Applicazione. Nelle nostre chiese ci sono moltissime persone che sanno di essere inadeguate e che sentono che Dio le ha purificate. Ovviamente non dal fuoco, ma dal sacrificio di Gesù, preannunciato nell’altare di cui parla questo testo, ma comunque molti sarebbero pronti a dire che sono passati da una condizione di impurità ad una di purificazione da parte di Dio. Tuttavia poche di queste persone sono pronte a dire: Eccomi, manda me… Possiamo trovare molte validissime scuse, dicendo che di Isaia ce n’è uno solo, che solo lui ha una missione così importante. È la stessa giustificazione che troviamo davanti ad ogni incombenza che la vita ci presenta. Altri possono farlo. Nelle chiese quando ci vogliono persone disponibili si arranca. Ma ognuno può raccontare di quello che Dio ha fatto nella sua vita. Perché se di Isaia ce n’è uno solo, Gesù ha riproposto il suo mandato a tutti i discepoli.

3. Il contenuto della profezia

Il contenuto della profezia da annunciare al popolo spaventa. Sembra che Dio chieda non tanto la conversione del popolo, ma la sua condanna e la sua distruzione. Sarebbe preferibile che con lo stesso carbone ardente con cui ha purifica la bocca di Isaia il Signore avesse scelto di purificare anche il popolo. Dio scegli invece di fare altrimenti… Abbiamo da poco letto che il profeta Giona si lamenta del contrario! Vorrebbe vedere distruzione e punizione su Ninive ed invece vede misericordia. Qui invece, se non alla fine, non si intravede nessuna misericordia, ma solo condanna. A ben guardare la durezza di queste parole non riguarda tanto i destinatari, ma la profezia di Isaia. Isaia potrebbe essere indotto ad indorare la pillola, ad usare un linguaggio dolce e conciliante che non dice al popolo la verità, cioè che sono sviati e lontani da Dio. Potrebbe essere politcally correct e annunciare un messaggio di sola guarigione. Invece Dio vuole che annunci con crudezza la verità e sa che questa crudezza produrrà devastazione, desolazione e punizione. Perché la verità è più importante della stessa guarigione e se la generazione coeva di Isaia perirà, la successiva riceverà un messaggio ancora più solido su cui costruire per Dio.

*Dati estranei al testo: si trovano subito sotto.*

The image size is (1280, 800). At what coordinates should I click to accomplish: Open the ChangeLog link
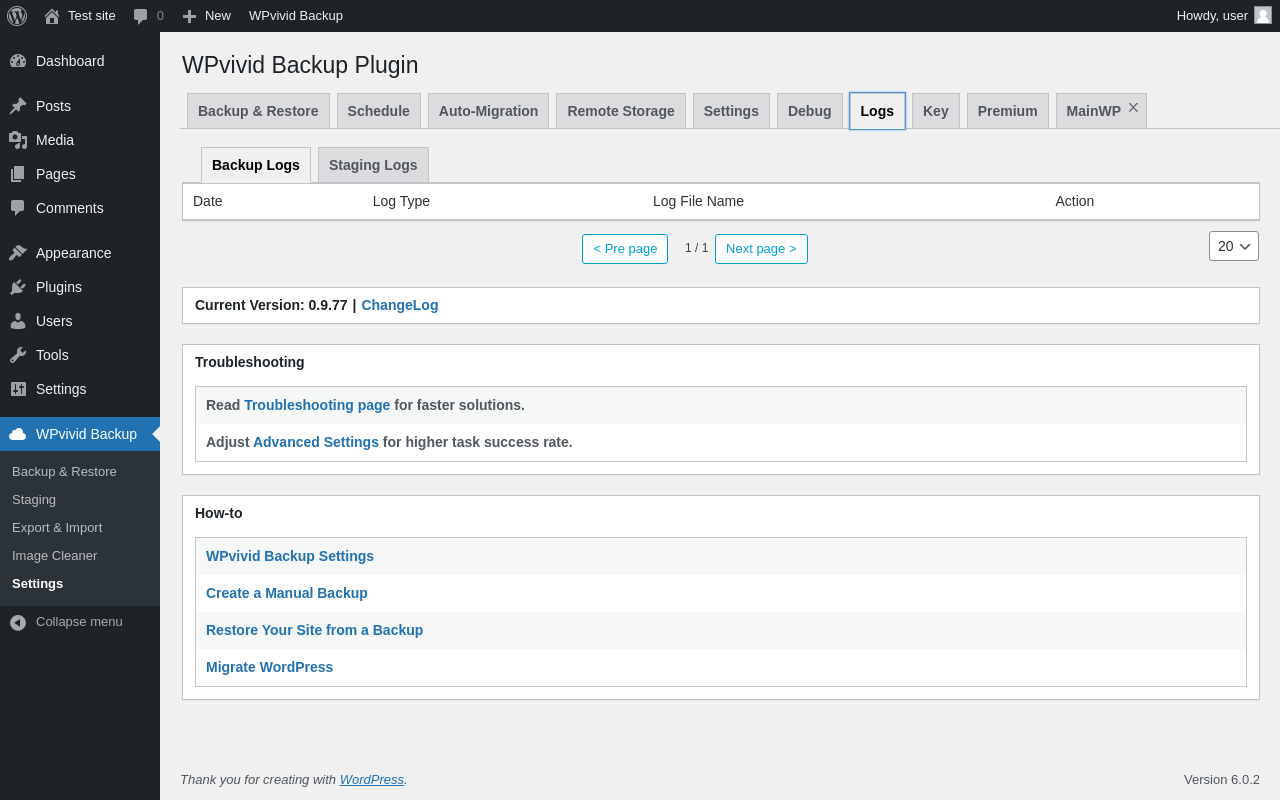click(399, 305)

Applicazione. Ho letto che molte prediche su questo capitolo si fermano al v. 8, e incoraggiando ad andare. Ma se si parte senza avere il coraggio di dire la verità non si andrà molto lontano. Dire la verità non significa essere aggressivi o giudicare le persone che ci sono intorno. Dire la verità significa presentare il vangelo senza addolcimenti, spiegando chiaramente quale sia la condizione dell’uomo davanti a Dio: un morto spirituale che ha bisogno di Dio per avere vita, e salvezza, e che da solo non può ambire assolutamente a niente.

Conclusione

La finale è una nota di speranza. Per quanto si possa distruggere, resta un ceppo. Una radice che benché potata anche in modo pesantemente invasivo per essere pulita dai parassiti, ributta un tronco nuovo e si riprende. Tali siamo noi, le chiese di cui facciamo parte, la nostra stessa vita, che può attraversare momenti di terremoto, di devastazione, di potatura, un po’ come quella vite con i tralci di cui parla Giovanni 15. Ma se nel nostro cuore è stata piantata la radice santa di Dio, quella discendenza che è SANTA come Dio è SANTO, allora la devastazione lascerà spazio ad un ceppo che sarà la base per ripartire. Contempliamo allora il Dio che ha visto Isaia, che nella sua santità ci chiama ad essere santi e a devastare ciò che dentro di noi non va verso quella santità. Devastiamolo per poter cantare coni Serafini: Santo, Santo, Santo.